■ WHAT IS BEING ASKED ■
Show each line of the data below in which "agent" occurs.

[[ STUDY MATERIAL open ]]

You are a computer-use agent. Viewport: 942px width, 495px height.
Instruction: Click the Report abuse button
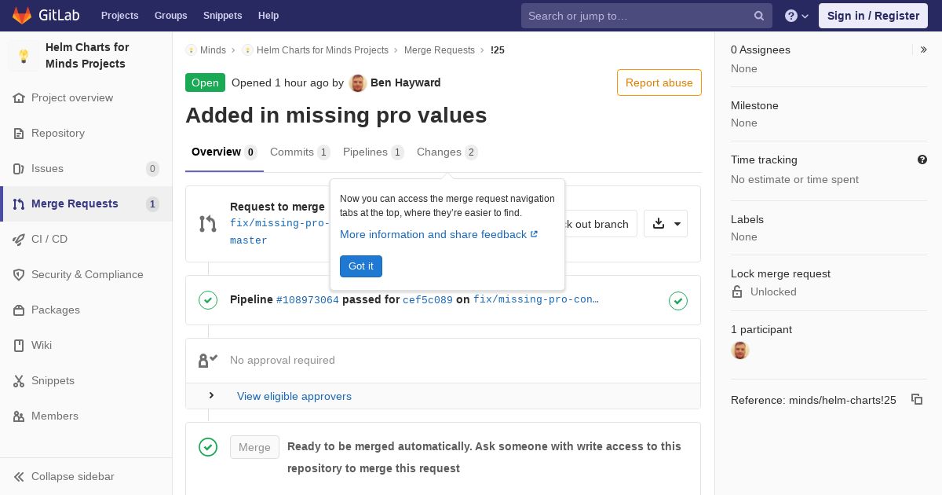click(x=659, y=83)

[[ STUDY MATERIAL closed ]]
[[ STUDY MATERIAL open ]]

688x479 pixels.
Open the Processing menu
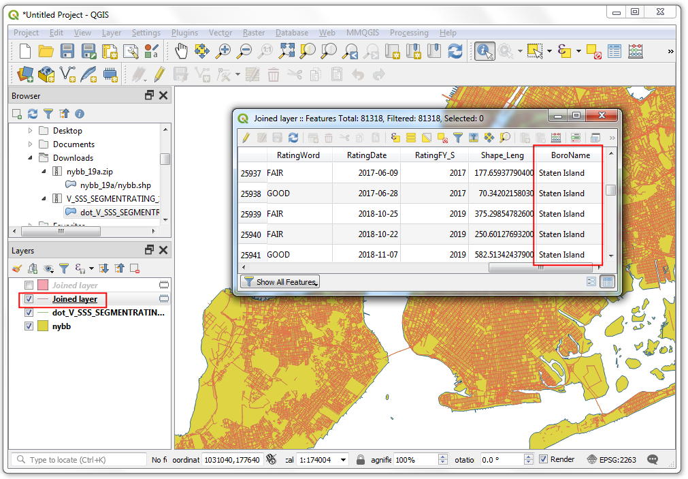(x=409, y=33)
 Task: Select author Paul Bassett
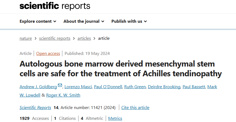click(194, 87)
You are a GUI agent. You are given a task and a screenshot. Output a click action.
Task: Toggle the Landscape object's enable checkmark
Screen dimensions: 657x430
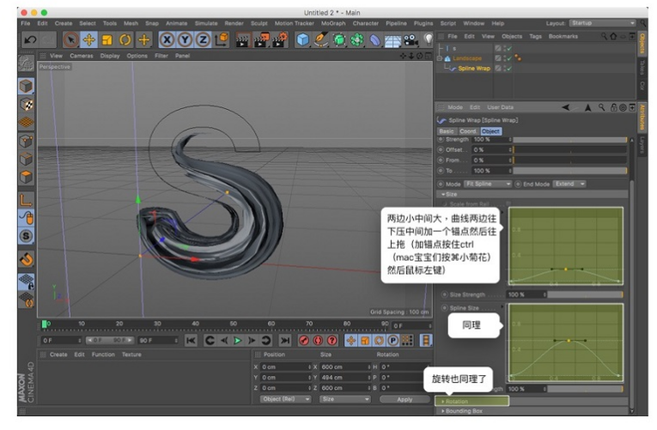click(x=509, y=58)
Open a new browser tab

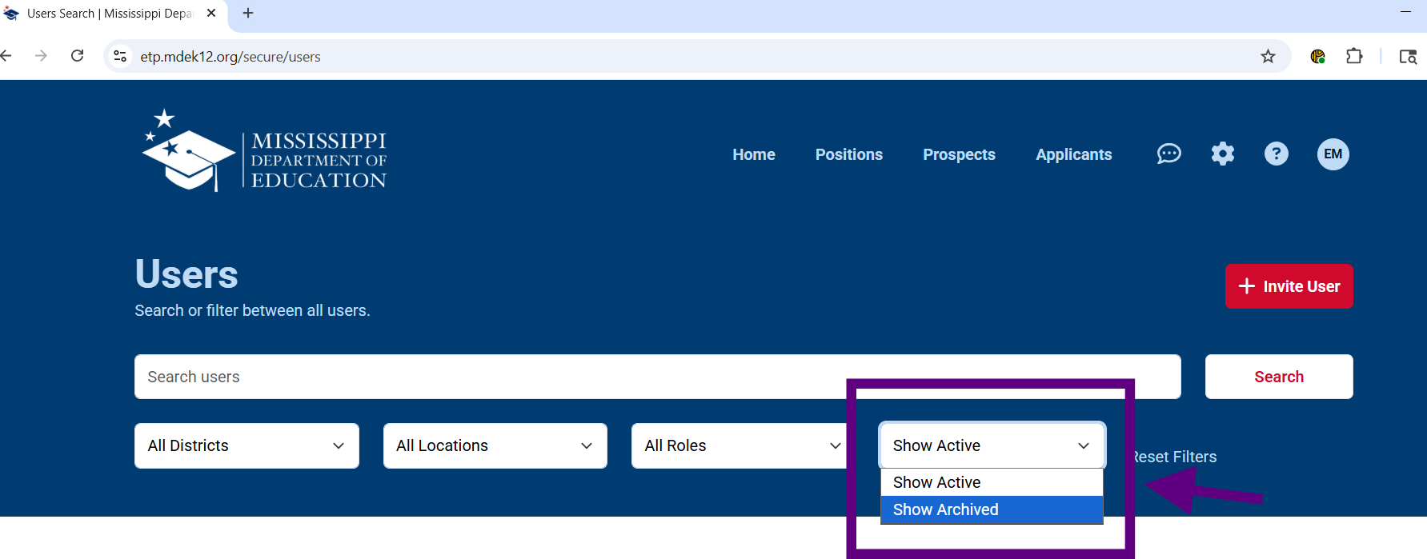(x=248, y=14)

[[ STUDY MATERIAL closed ]]

■ EXERCISE SOLUTION ■
You are a computer-use agent. Viewport: 942px width, 495px height.
You are a GUI agent. You are given a task and a screenshot. Output a click action.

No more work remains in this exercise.